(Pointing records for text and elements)
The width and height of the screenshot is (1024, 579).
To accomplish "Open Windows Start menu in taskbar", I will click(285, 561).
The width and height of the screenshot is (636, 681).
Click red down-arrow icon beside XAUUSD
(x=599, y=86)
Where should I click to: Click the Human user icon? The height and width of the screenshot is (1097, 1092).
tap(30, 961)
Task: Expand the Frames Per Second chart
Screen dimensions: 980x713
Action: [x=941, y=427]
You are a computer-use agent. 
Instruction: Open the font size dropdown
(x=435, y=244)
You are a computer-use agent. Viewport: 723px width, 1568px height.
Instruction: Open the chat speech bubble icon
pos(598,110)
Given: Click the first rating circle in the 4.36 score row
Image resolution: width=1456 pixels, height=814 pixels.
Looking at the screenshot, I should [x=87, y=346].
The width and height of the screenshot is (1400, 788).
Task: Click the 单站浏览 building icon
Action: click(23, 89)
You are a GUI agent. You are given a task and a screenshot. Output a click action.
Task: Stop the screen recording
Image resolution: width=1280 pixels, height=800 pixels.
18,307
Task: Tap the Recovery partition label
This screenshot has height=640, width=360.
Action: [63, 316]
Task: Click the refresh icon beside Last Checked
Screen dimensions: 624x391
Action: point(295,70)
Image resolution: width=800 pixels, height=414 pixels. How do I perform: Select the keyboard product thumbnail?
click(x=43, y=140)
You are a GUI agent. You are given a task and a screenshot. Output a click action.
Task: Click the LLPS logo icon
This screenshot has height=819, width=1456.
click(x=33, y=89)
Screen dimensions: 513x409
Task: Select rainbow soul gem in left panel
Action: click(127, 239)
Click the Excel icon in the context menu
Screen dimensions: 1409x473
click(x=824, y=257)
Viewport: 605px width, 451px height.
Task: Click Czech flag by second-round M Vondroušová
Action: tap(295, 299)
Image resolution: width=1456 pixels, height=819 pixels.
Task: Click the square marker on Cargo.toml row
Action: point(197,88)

* _WHAT YOU HAVE TO DO_: Rewrite all of the records above, replacing every "Instruction" with "Command" and keeping everything else the same.

* _FINAL RESULT_:
The width and height of the screenshot is (1024, 579).
To accomplish "Open Windows Start menu in taskbar", I will click(285, 561).
The width and height of the screenshot is (636, 681).
Click red down-arrow icon beside XAUUSD
(x=599, y=86)
Where should I click to: Click the Human user icon? The height and width of the screenshot is (1097, 1092).
tap(30, 961)
Task: Expand the Frames Per Second chart
Screen dimensions: 980x713
Action: [x=941, y=427]
You are a computer-use agent. 
Command: Open the font size dropdown
(x=435, y=244)
You are a computer-use agent. Viewport: 723px width, 1568px height.
Command: Open the chat speech bubble icon
pos(598,110)
Given: Click the first rating circle in the 4.36 score row
Image resolution: width=1456 pixels, height=814 pixels.
Looking at the screenshot, I should [x=87, y=346].
The width and height of the screenshot is (1400, 788).
Task: Click the 单站浏览 building icon
Action: click(23, 89)
You are a GUI agent. You are given a task and a screenshot. Output a click action.
Task: Stop the screen recording
Image resolution: width=1280 pixels, height=800 pixels.
18,307
Task: Tap the Recovery partition label
This screenshot has height=640, width=360.
Action: [63, 316]
Task: Click the refresh icon beside Last Checked
Screen dimensions: 624x391
Action: point(295,70)
Image resolution: width=800 pixels, height=414 pixels. How do I perform: Select the keyboard product thumbnail?
click(x=43, y=140)
You are a GUI agent. You are given a task and a screenshot. Output a click action.
Task: Click the LLPS logo icon
This screenshot has height=819, width=1456.
click(x=33, y=89)
Screen dimensions: 513x409
Task: Select rainbow soul gem in left panel
Action: click(127, 239)
Click the Excel icon in the context menu
Screen dimensions: 1409x473
click(x=824, y=257)
Viewport: 605px width, 451px height.
Task: Click Czech flag by second-round M Vondroušová
Action: tap(295, 299)
Image resolution: width=1456 pixels, height=819 pixels.
Task: Click the square marker on Cargo.toml row
Action: point(197,88)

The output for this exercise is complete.